When I talk to new clients we cover a lot of ground, from their current situation to their long-term financial goals. One of the most important — and sometimes tricky — topics we discuss is their plan for retirement.

Why tricky? Let’s be honest: It’s not just about a gold watch from the boss and a farewell party anymore. Unless you are independently wealthy, retirement can mean a major change of lifestyle that demands a different way of thinking.

There are practical questions and issues to consider before taking the plunge. Where will you live? What will you do? Questions about money usually top the list.

I look at all the parts and pieces of my new client’s financial life, including Social Security benefits, savings, rental income and their specific retirement goals. Once I have a clear idea of what they have and how much they expect things to change, I ask three questions — and then we work to formulate real answers.

Here are those three questions:

1. How much income will you really have each month, after taxes?

That depends. Have you left a trail of retirement money in old 401(k) plans that should be consolidated? Is an inheritance down the road? Do you have a pension or annuities?

If, for instance, you have 401(k) balances sitting at previous jobs, you should consider rolling them over into a single IRA. If you expect to inherit assets or cash, plan carefully and don’t rush to spend your windfall. Likewise, don’t forget to incorporate all sources of income — from rental property, for example — into your strategy.

If you’re not working, you’re not earning a salary, so getting a stable return is key. If the gap between what you have and what you need to live on is too big, you might think about staying on the job a while longer — or, if that’s not an option, taking on part-time, post-retirement work.

2. How does that number match up to your current actual expenses?

The good news is that once you retire, you’ll be rid of some expenses. If you’re enrolled in a 401(k), for example, you won’t have to make regular deposits into a retirement account. Instead, you’ll start taking required minimum distributions from your IRA or 401(k).
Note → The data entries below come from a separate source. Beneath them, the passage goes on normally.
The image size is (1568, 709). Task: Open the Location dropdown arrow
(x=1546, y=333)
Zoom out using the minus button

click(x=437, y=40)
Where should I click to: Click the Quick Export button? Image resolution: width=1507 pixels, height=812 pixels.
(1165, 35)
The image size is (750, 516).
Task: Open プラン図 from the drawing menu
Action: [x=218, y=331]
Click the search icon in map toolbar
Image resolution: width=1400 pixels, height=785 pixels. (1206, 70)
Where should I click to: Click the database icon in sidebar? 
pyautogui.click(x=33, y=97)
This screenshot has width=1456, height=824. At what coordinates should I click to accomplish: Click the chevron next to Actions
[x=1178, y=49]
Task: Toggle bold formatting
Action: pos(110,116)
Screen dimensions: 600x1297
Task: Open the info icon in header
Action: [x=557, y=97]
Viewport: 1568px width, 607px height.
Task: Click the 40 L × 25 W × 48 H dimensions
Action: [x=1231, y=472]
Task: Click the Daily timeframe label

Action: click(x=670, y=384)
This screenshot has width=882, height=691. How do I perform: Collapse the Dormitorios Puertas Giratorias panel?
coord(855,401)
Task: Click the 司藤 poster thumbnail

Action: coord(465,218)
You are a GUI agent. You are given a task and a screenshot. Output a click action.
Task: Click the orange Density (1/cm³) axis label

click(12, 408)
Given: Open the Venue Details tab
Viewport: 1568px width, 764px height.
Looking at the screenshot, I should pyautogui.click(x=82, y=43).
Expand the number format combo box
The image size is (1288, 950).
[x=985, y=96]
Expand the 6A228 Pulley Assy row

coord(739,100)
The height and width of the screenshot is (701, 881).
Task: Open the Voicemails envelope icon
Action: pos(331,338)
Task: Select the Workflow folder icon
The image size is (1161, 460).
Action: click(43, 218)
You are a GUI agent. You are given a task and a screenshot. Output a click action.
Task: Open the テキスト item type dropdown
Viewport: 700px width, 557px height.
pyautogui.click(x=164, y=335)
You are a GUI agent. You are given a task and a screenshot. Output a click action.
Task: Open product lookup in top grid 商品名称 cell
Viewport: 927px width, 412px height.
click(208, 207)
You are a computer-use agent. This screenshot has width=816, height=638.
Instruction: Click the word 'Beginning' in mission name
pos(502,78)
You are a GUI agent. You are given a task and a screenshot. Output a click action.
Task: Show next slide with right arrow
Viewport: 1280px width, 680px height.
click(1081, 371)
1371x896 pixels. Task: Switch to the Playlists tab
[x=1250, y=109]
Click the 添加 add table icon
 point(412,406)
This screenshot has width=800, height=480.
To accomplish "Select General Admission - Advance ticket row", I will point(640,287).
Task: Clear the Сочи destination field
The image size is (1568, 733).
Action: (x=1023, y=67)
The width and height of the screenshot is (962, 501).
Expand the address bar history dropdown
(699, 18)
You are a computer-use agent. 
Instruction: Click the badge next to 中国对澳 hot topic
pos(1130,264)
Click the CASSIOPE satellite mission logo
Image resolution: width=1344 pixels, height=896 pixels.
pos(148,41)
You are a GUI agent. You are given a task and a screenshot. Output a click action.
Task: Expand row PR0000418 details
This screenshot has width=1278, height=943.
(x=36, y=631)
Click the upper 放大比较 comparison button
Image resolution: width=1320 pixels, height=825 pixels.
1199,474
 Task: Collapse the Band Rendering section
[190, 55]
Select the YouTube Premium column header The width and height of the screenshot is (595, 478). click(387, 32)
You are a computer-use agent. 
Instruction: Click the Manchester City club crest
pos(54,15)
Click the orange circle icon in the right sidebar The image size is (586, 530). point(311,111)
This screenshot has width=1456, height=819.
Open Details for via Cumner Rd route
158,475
Even as you’re kissing some expenses good-bye, others may hang around. Do you have a mortgage? If so, when will it be paid off and how much will that reduce your monthly spending? Some people choose to downsize; others rent. Think about what you can do to make your lifestyle less costly.

Don’t forget about health insurance. At age 65 you get Medicare coverage, but some people buy supplemental individual coverage and long-term care insurance, both of which can be pricey. Private nursing home care currently runs $91,000 per year, for instance.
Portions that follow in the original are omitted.